Our goal is to help businesses manage user data in a way that strengthens privacy posture, compliance and data security, while maintaining product velocity and reducing costs.
As users of technology services, we want the companies behind those services to use our data responsibly, but as builders of those services we know how hard it is to avoid mistakes in a fast changing and fragmented regulatory environment.
Today’s infrastructure was not built to carry metadata and policies along with the data, so the two end up separated. That means that data-use commitments have to be enforced out-of-band across many cloud services with custom glue code and ever-growing manual compliance processes.
At the same time, successful companies have to leverage their first-party data for ad attribution, growth analytics, marketing, product personalization and product iteration. The best businesses connect data between multiple best-in-class cloud services to achieve these goals. This results in a complex, error prone, hard-to-update system of dataflows which consumes more and more engineering resources.
We aim to eventually replace the user data store at the heart of these flows with a system that natively understands personally identifiable information and compliance requirements. This evolution will remove custom code from the system, improve compliance with regulation and commitments, reduce the need for manual compliance processes, and free the engineering team to do differentiated work that drives the business forward.
Initial approaches to compliance focused on creating loads of defensive paperwork for lawyers. Privacy policies, cookie policies, processing agreements, and the like. There are some very successful companies in this space, but increasingly people are realizing that the thousands of pages of documentation they’ve generated doesn’t come close to reflecting reality, and they are still quite vulnerable to mistakes and oversights.
The second generation of platforms provide point solutions (like data lake discovery and cataloging, or product-release workflows, or PII classification). They require an immense in-house privacy expertise to implement, and you need 15–20 of them wired together to begin to solve the actual problem.

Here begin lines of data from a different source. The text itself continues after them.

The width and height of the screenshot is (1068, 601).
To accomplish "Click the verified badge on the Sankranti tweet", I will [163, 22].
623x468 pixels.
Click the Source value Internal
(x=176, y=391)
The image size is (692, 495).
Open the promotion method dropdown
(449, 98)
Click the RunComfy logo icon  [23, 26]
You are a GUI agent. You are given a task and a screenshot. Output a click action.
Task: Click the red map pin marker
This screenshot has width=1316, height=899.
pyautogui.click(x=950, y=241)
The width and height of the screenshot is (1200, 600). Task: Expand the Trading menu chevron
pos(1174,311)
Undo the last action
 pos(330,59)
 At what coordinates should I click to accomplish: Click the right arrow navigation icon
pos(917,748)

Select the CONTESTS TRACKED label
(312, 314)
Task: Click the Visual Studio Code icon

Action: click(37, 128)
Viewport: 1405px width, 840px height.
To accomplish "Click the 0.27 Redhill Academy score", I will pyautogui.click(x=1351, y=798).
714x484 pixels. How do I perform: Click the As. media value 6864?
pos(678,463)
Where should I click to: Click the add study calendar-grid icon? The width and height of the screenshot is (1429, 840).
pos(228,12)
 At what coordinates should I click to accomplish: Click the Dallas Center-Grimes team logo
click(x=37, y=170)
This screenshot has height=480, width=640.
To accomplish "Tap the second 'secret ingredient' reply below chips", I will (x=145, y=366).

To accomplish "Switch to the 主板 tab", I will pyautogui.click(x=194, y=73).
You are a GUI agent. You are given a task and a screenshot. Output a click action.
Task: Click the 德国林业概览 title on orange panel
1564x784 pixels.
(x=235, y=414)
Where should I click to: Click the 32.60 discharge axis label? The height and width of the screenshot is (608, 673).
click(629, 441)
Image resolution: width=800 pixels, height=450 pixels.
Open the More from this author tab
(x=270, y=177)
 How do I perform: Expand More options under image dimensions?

We believe the next generation will be a more integrated approach to managing PII throughout the data lifecycle, centered on a purpose-based data store that unifies data, metadata, and policy in one place. This will enable unified, consistent reporting about what data is being used for which purposes; centralized policy changes tied to geography or jurisdiction; tokenization of outbound data to prevent later accidental leaks; and many other key data management practices.
Given the scale of our ambition and what we believe needs to be built, we’re starting with identity and access control as the heart of any PII management. This will expand to encompass a richer user data store, with additional capabilities driven by customer adoption.